セラーは、保険会社との包括契約を締結し、積出し後にバイヤーから延長要請を受けますと、特定3要件に該当していないかどうかを点検し、該当していた場合は、合意前に保険会社あてに事前承認申請しなければなりません。具体的には、次のとおり。(追加保険料はゼロ。)
(1)クレジットリミット撤回後の延長要請
セラーは、クレジットリミットの撤回の背景を調べた後、バイヤーの経営支援を行うかどうかを見極めてから保険会社あてに事前承認を申請します。
(2)最長決済期間を超える場合の延長要請
セラーは、バイヤーの経営実態を把握し、バイヤーをサポートするかどうかを見極めてから保険会社あてに事前承認を申請します。
(3)「支払遅延通知書」を提出した後の延長要請
セラーは、そのバイヤーに対して既に「支払遅延通知書」を提出済みであって、保険会社に全面的な回収介入を希望し、そのプレッシャーから延長要請につながっていることが想定できますから、保険会社あてに事前承認を申請します。
(1)内容変更の要件はどうなりますか?
ここでは、変更要件等が(a)包括契約等の枠組み変更だけのもの、及び(b)当該枠組み変更に輸出契約等の変更を加えるものに分けられますが、両者が併存したり、そうでなかったりするかどうかです。
公的保険では、限度額設定型貿易保険では支払限度額の増加と仕向国の追加というだけです。

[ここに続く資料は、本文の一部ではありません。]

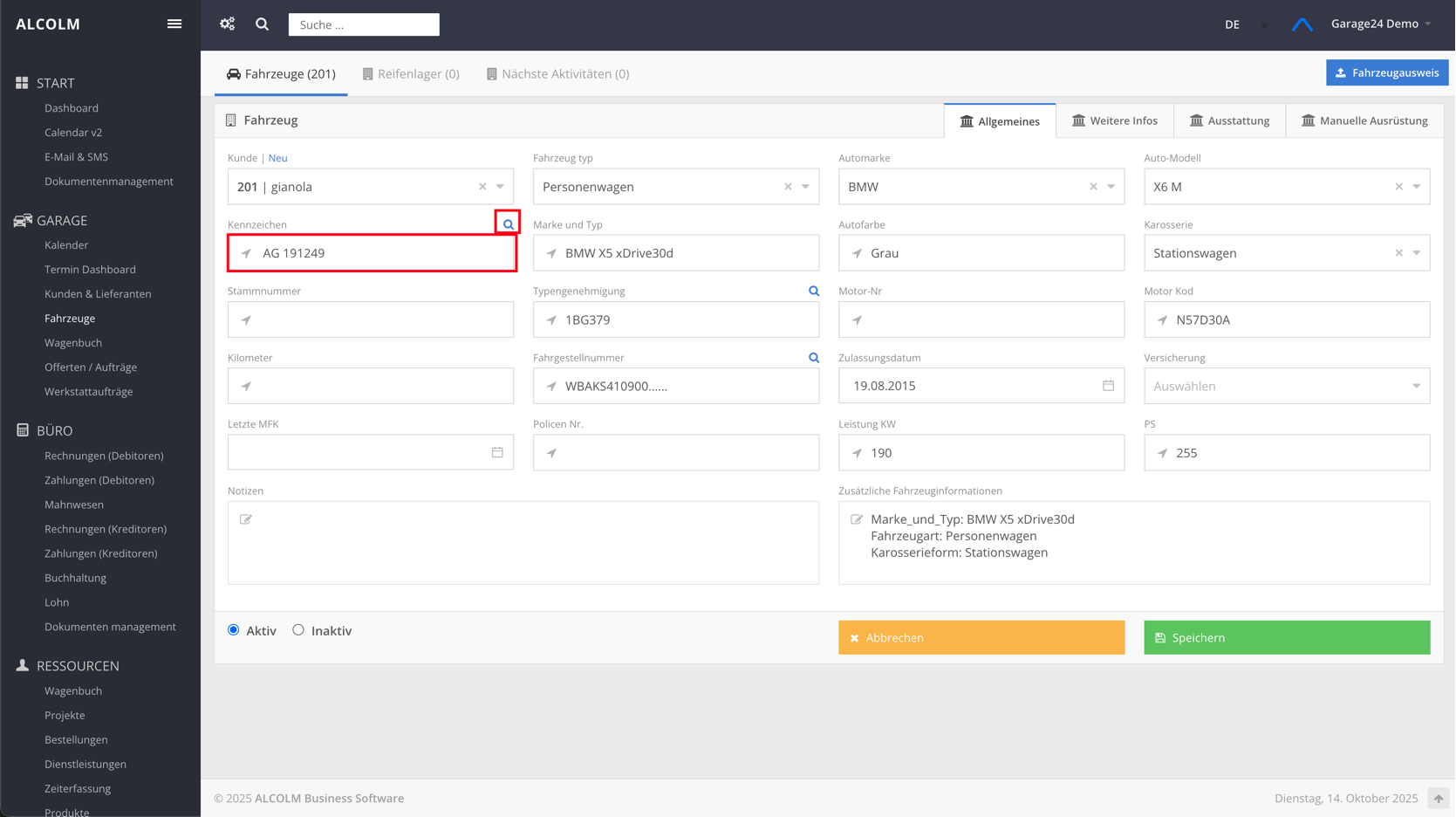Open the Reifenlager (0) tab
The width and height of the screenshot is (1456, 817).
click(x=411, y=74)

簡易通知型包括保険や企業総合保険では支払限度額の増加ですが、当該設定日から3月後で1回限りのものです。変更申請案件は輸出契約等に「重大な変更」を加えたものです。
また、民的保険では、通常、大口バイヤーの追加に伴う支払限度額の増加や対象国の追加です。(異動承認申請書)そして、変更申請案件は決済期間の変更です。(決済期間の変更承認請求書)
2スキームで関心のあるのは、包括契約の枠組みに追加できるところです。